Adverse environmental conditions such as drought, high salt and cold/freezing are major factors that reduces crop productivity worldwide. According to a survey, $50-80\%$ of the maximum potential yield is lost by these 'environmental or abiotic stresses', which is approximately ten times higher than the loss by biotic stresses. Thus, Improving stress-tolerance of crop plants is an important way to improve agricultural productivity. In order to develop such stress-tolerant crop plants, we set out to identify key stress signaling components that can be used to develop commercially viable crop varieties with enhanced stress tolerance. Our primary focus so far has been on the identification of transcription factors that regulate stress responsive gene expression, especially those involved in ABA-mediated stress response. Be sessile, plants have the unique capability to adapt themselves to the abiotic stresses.

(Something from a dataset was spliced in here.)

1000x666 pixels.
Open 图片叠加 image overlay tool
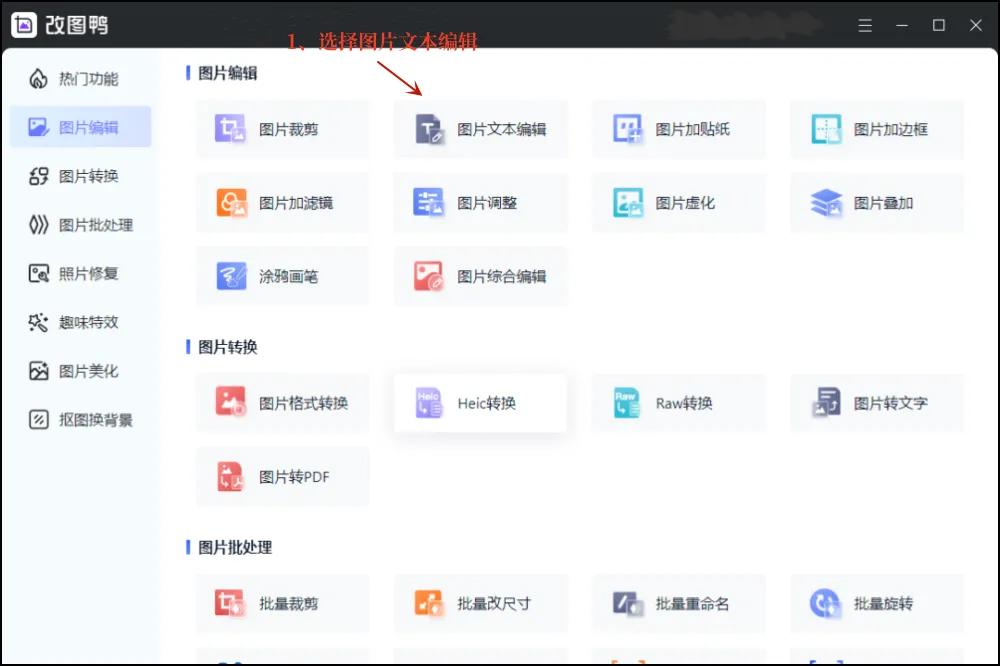(876, 202)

This adaptive capability is largely dependent on the plant hormone abscisic acid (ABA), whose level increases under various stress conditions, triggering adaptive response. Central to the response is ABA-regulated gene expression, which ultimately leads to physiological changes at the whole plant level. Thus, once identified, it would be possible to enhance stress tolerance of crop plants by manipulating the expression of the factors that mediate ABA-dependent stress response. Here, we present our work on the isolation and functional characterization of the transcription factors.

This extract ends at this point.